Given the unpredictability of CEO tenure and the long lead time needed to develop CEO-caliber leaders, boards must pay close attention to succession planning at all times. Their leadership is particularly important in smaller companies where, due to limited growth prospects, a talented chief executive is likely to be lured away by a larger company at a future point in time.

On setting executive pay, while the board must delegate day-to-day work to the human resources department and pay consultants, it needs to take charge of the overall process, starting with the selection of remuneration advisers. Crucially, compensation committee members must understand the key drivers of the business and the competitive landscape so that the right metrics and targets will be used to measure and reward management’s contribution to company performance.

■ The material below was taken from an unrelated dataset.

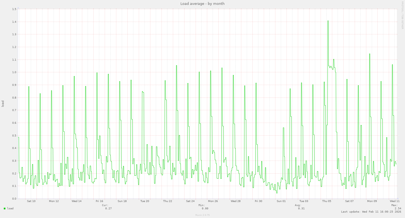Click the load spike reaching 1.14 near Mon 09
405x218 pixels.
tap(369, 54)
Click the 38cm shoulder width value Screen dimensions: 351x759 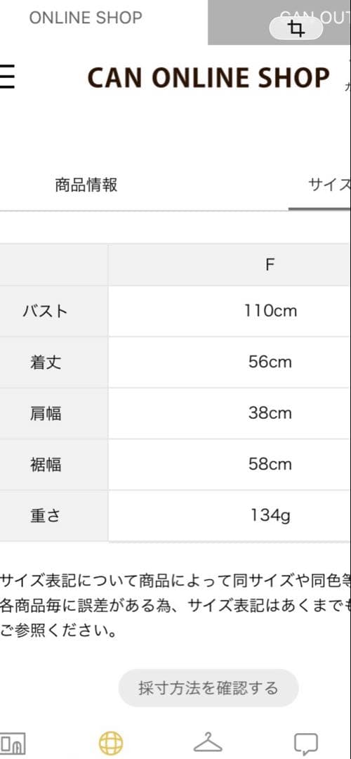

To ensure active board involvement does not lead to micro-management and other inappropriate interference, the board must be led by a chairman who does not harbor ambitions to be the CEO and is genuinely content to play a behind-the-scenes role.

4. Take charge of their priorities

The board’s responsibilities have broadened over the years, including following the global financial crisis. As most boards still meet only 8-10 times a year, they need to prioritize their activities and manage their time efficiently.

Because the board and management may not always hold the same view on the priority issues that the board should address – for example, regarding the firm’s long-term strategic direction, approach to achieving growth, and succession planning and leadership development – boards should annually decide their top priorities rather than depend solely on management to determine their agenda. Given that boards, compared to management, are less able to rely on operational, financial, and share price metrics to gauge their performance, doing so will also provide them with a clear yardstick to evaluate how well they are fulfilling their responsibilities.

Operationally, boards should limit the time spent on routine and “backward-looking” matters and ensure they are not rushed on important decisions.

5. Hire a collaborative CEO

Boards are highly reliant on management to provide them with information on the company. In recent years, there have been high-profile incidents of CEOs failing to inform or involve their boards on critical developments, such as merger discussions. Such breaches of trust have often led to the CEO’s ouster.

Fortunately, executives are increasingly conscious of the importance of keeping their boards fully informed. Nevertheless, given the risk that they can be manipulated by management, boards must ensure a collaborative CEO is in place.

This can be accomplished by looking for collaborative traits when selecting a new CEO, incorporating collaboration with the board into the CEO’s job description, and providing regular feedback. In turn, boards can enhance management’s willingness to cooperate by demonstrating an ability to add value and not micro-managing the executive team.

6. Protect their authority and independence

To be effective, the board must possess adequate authority and independence from management. Board authority, however, ebbs and flows. Sometimes, such as when it cedes the chairman’s role to the CEO, the board consciously reduces its authority. In other cases, authority recedes gradually and without notice, until it is too late. Similarly, although directors are loath to admit it, independence of mind is likely to erode over time.

Boards can take a number of steps to protect their authority and independence. First, boards should ensure that the chairman and CEO positions are occupied by different individuals. Second, boards need to be on top of succession planning and leadership development so that CEOs will not be able to hold them hostage with unreasonable demands, whether on pay or additional authority.

Third, boards should pay attention to the relative status of people in the boardroom. In particular, boards should ensure that the statures of non-executive directors are equal to or greater than the CEO’s and comparable to each other. Lastly, boards should put in place term limits for directors and the CEO to ensure new perspectives come into the boardroom and the board remains sufficiently detached from management.